I contacted several companies in the UK to see if they would ship here...to no avail. Silly American. I then looked to Ebay and saw the same product that normally would cost $12 (American money from Euro conversion) for $200. Alas, I could not see myself spending that for a quick solution but costly. Then while milling about Amazon one day, I realized that it was being sold on there without the drastic mark-up.

I promptly ordered the highly-concentrated serum and the deodorant. I would do a two for one- to thin out the leg hair on my prickly (spider legs I have been by an ex) and my underarms. It seems I have to shave daily anyways in the summer- so any results is good results. Thinking anything French- French sounding, French engineered, French Fries- is better than what we have (remember all the skinny bitches diet pre-Bethenny or something like that); I promptly applied twice daily. 

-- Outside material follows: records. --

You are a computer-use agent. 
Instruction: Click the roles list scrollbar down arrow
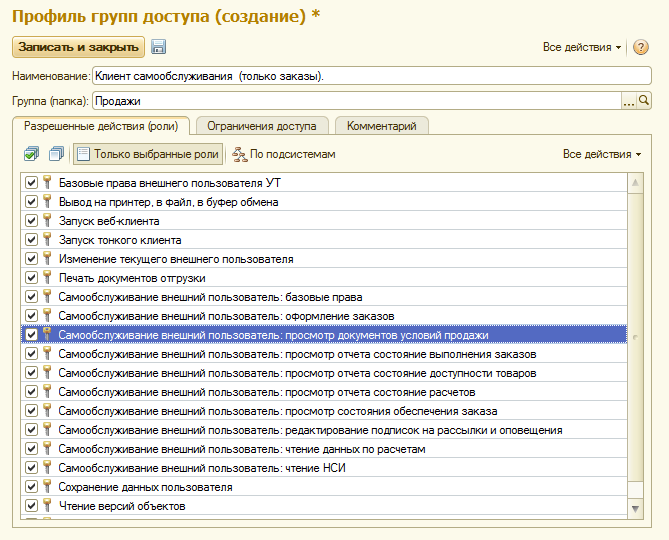pos(636,510)
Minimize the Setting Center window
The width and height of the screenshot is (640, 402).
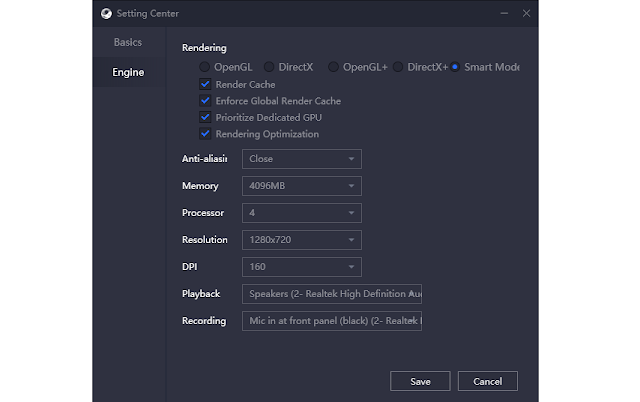501,15
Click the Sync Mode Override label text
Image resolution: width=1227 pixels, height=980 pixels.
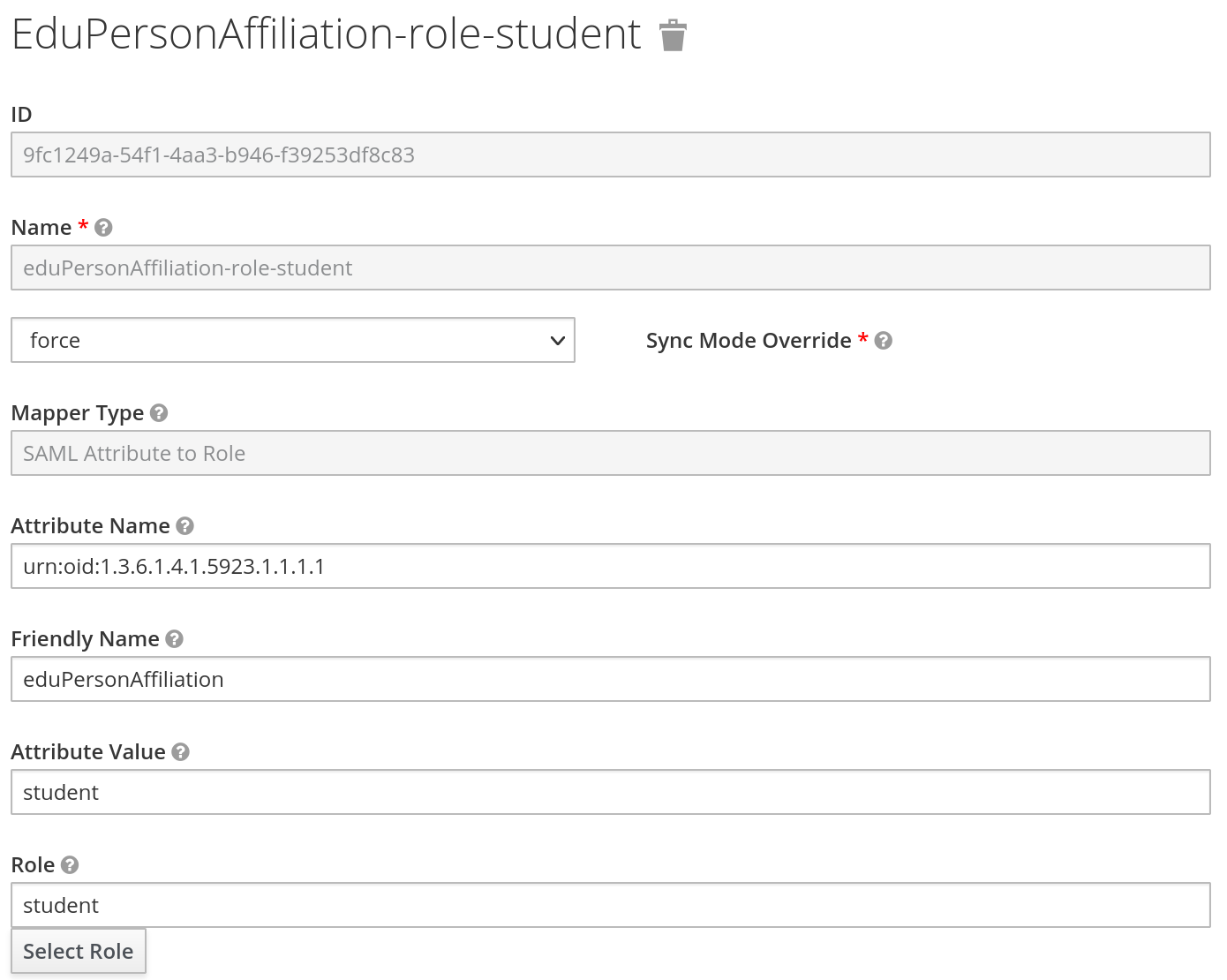[748, 341]
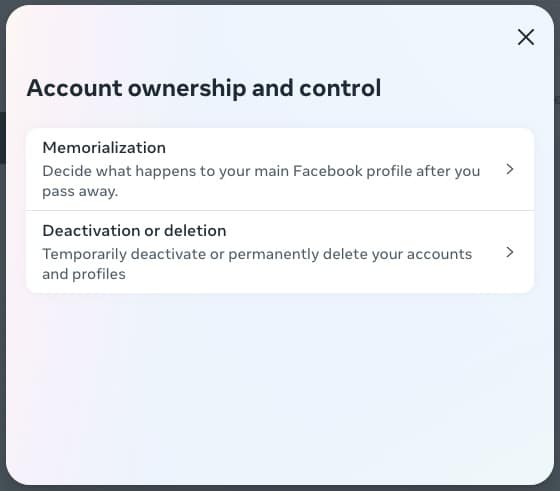Click the "and profiles" text line
Viewport: 560px width, 491px height.
(84, 274)
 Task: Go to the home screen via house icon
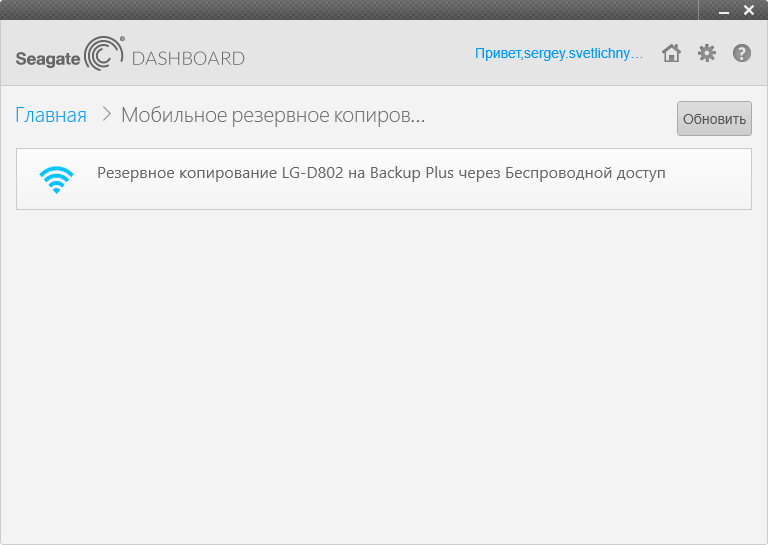pyautogui.click(x=672, y=53)
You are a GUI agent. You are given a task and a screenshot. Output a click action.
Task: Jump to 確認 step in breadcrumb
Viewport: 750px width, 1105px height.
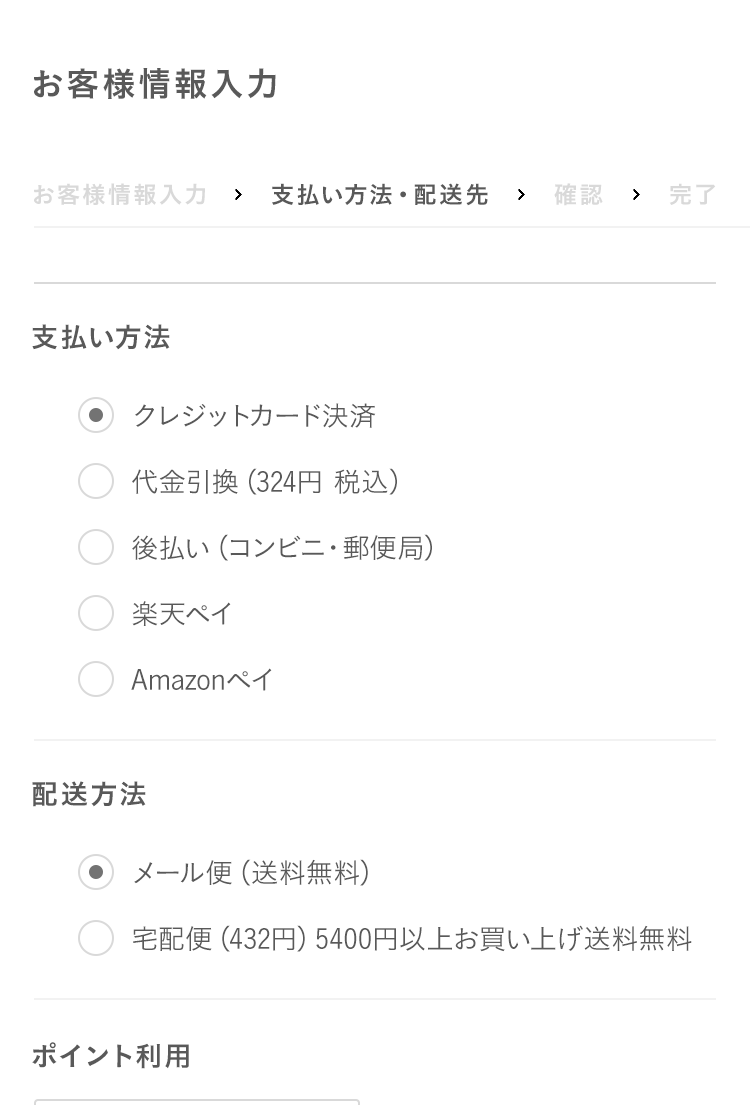tap(578, 195)
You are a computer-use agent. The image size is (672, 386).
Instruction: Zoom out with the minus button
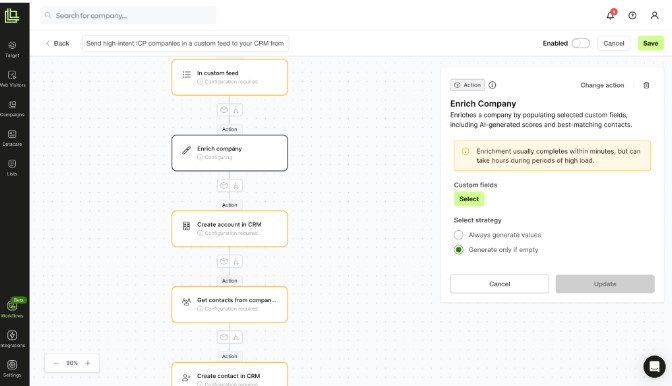click(x=56, y=363)
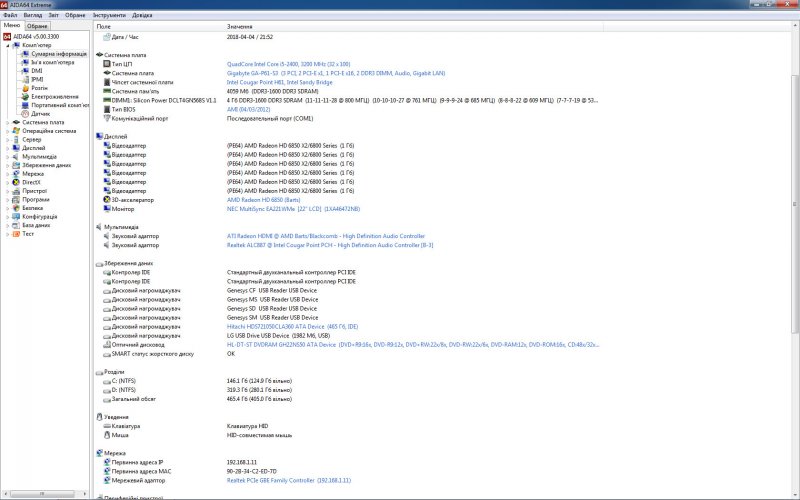This screenshot has width=800, height=500.
Task: Select Сумарна інформація in the tree
Action: [x=57, y=54]
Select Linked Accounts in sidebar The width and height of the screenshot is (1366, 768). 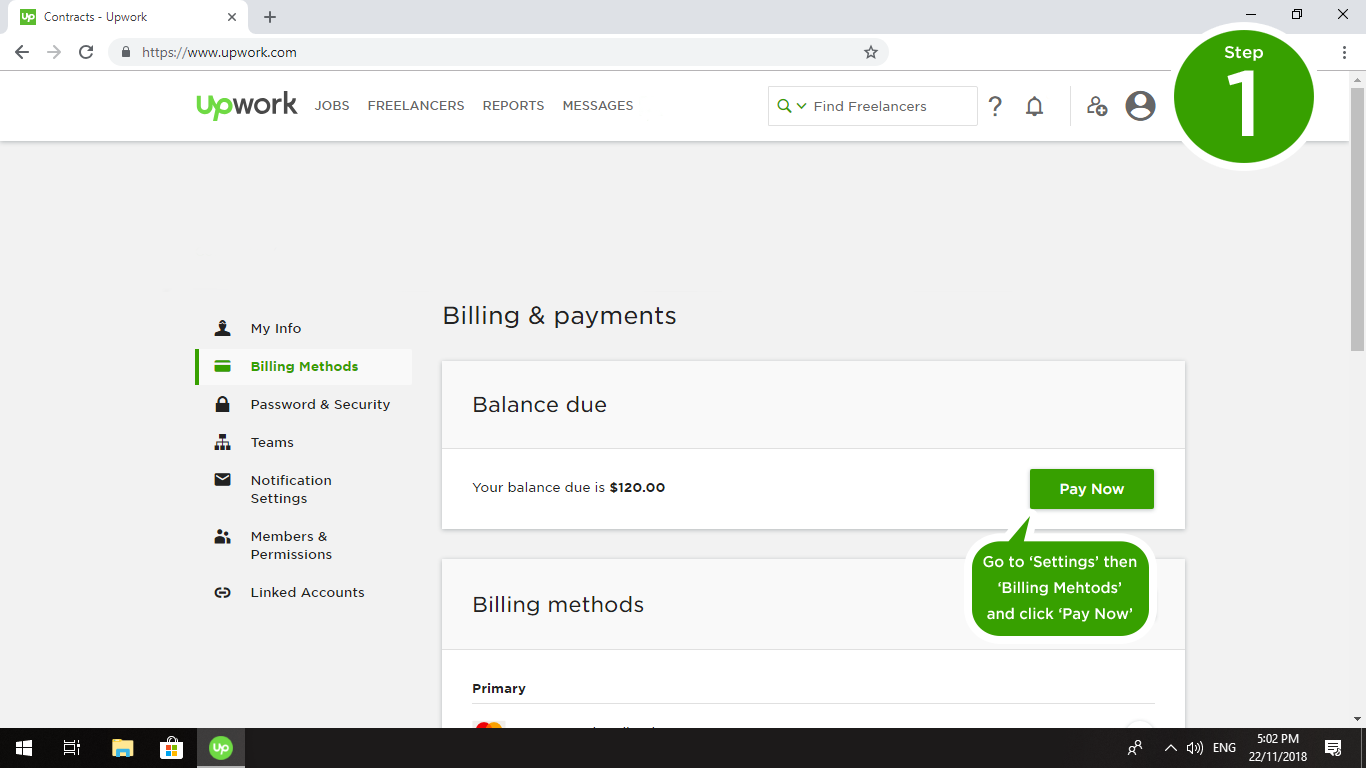pyautogui.click(x=307, y=592)
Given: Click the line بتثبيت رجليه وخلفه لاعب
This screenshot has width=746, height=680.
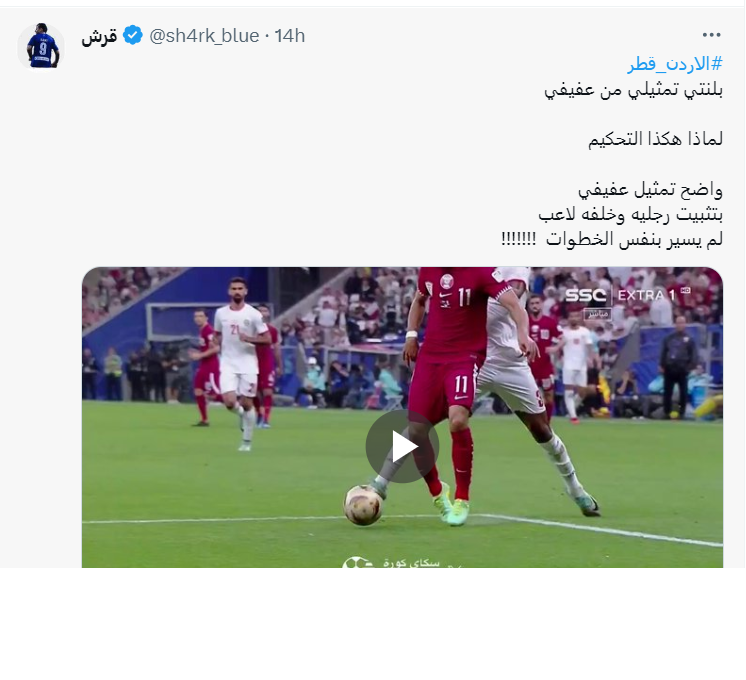Looking at the screenshot, I should click(630, 215).
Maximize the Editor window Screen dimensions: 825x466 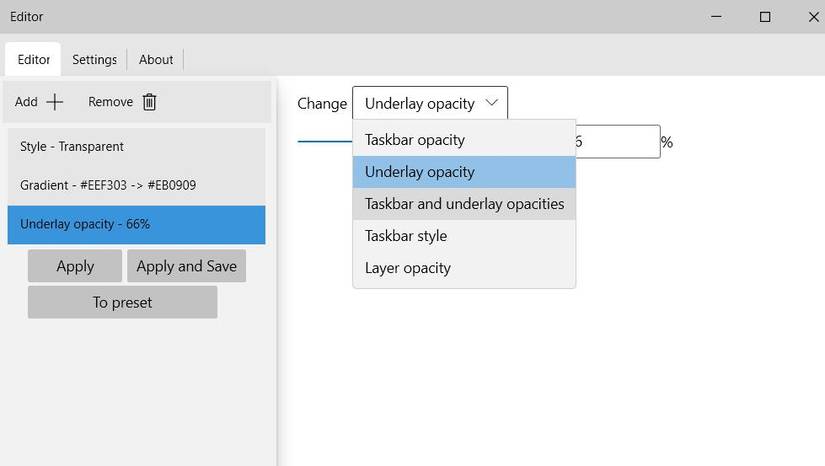[765, 17]
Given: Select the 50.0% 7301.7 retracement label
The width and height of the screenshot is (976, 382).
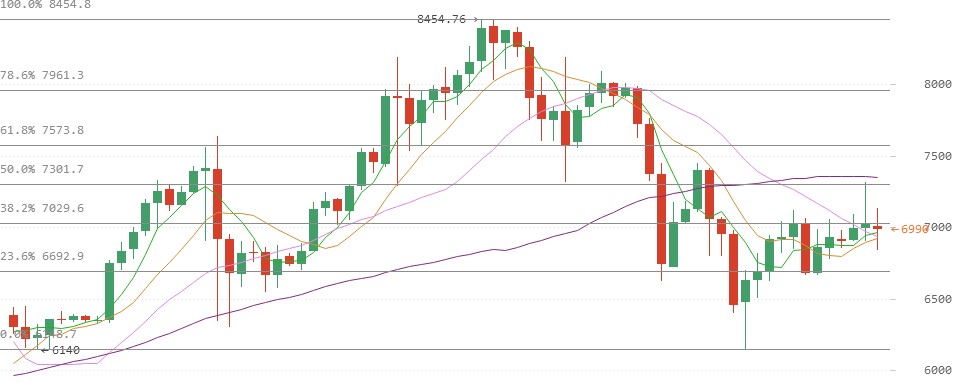Looking at the screenshot, I should [42, 169].

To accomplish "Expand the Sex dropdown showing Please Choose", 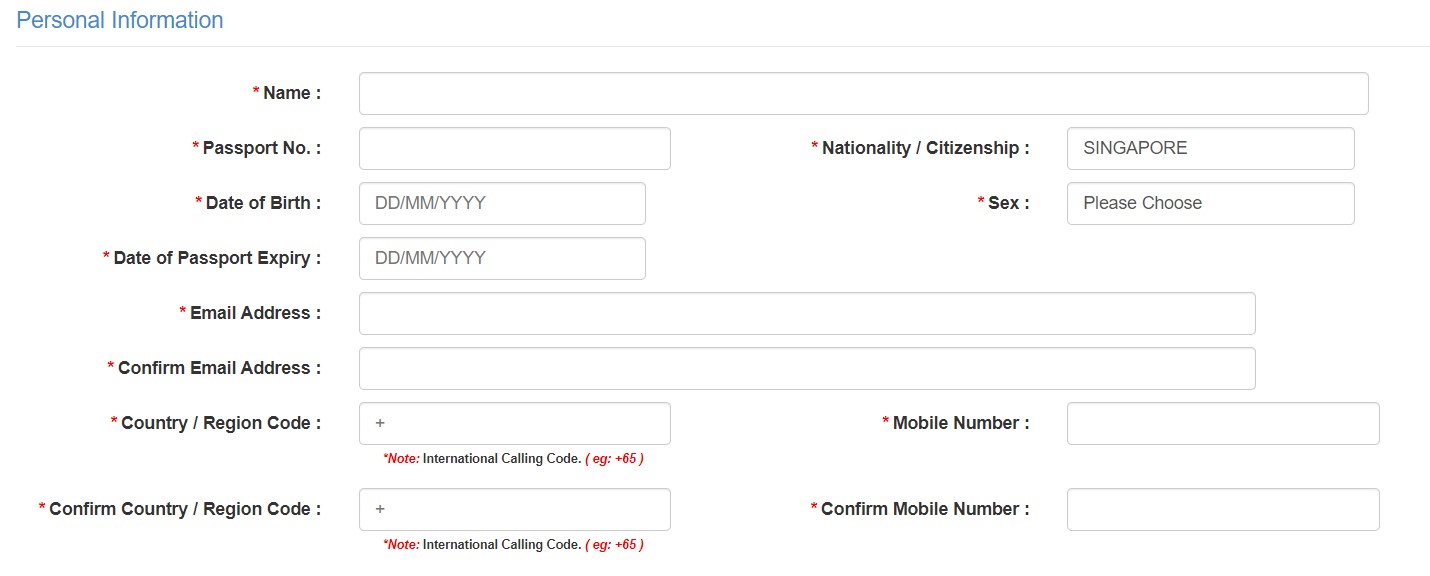I will 1210,203.
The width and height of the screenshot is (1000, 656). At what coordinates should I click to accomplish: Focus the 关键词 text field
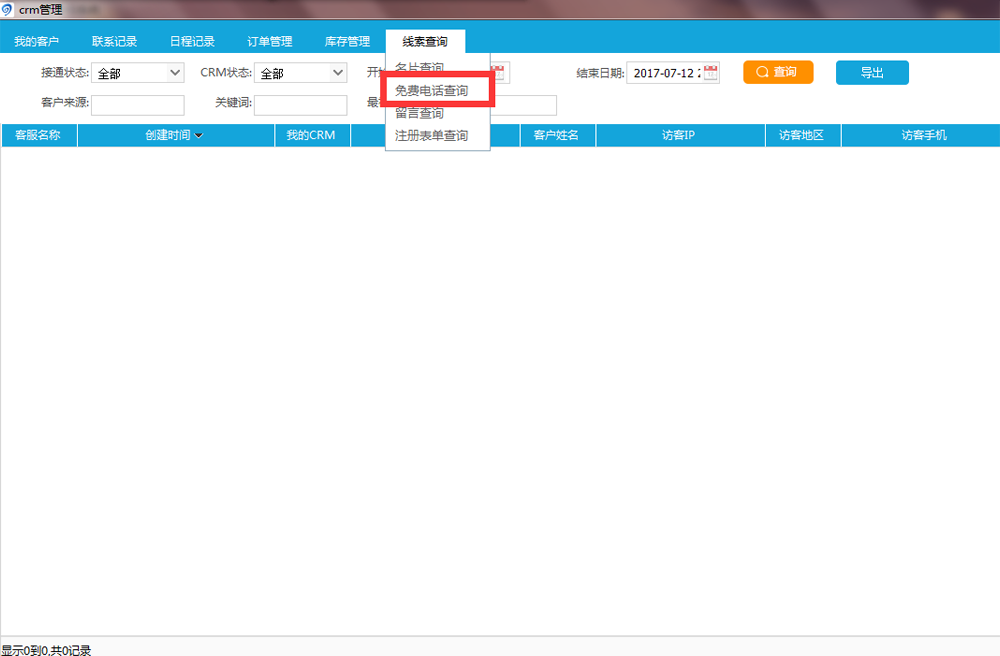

Directions indicated "to apply evenly on shaved or waxed body areas twice per day for two months or until body hair is nearly invisible. Reduce application to once every other day to maintain results." I am not going to lie, I did fall off after the initial honeymoon period wore off (it took at least a couple of weeks- which the ADHD was doing better most days for me to stick to the routine). It did not burn or sting (maybe a little smelly and a little stinky on the underarms).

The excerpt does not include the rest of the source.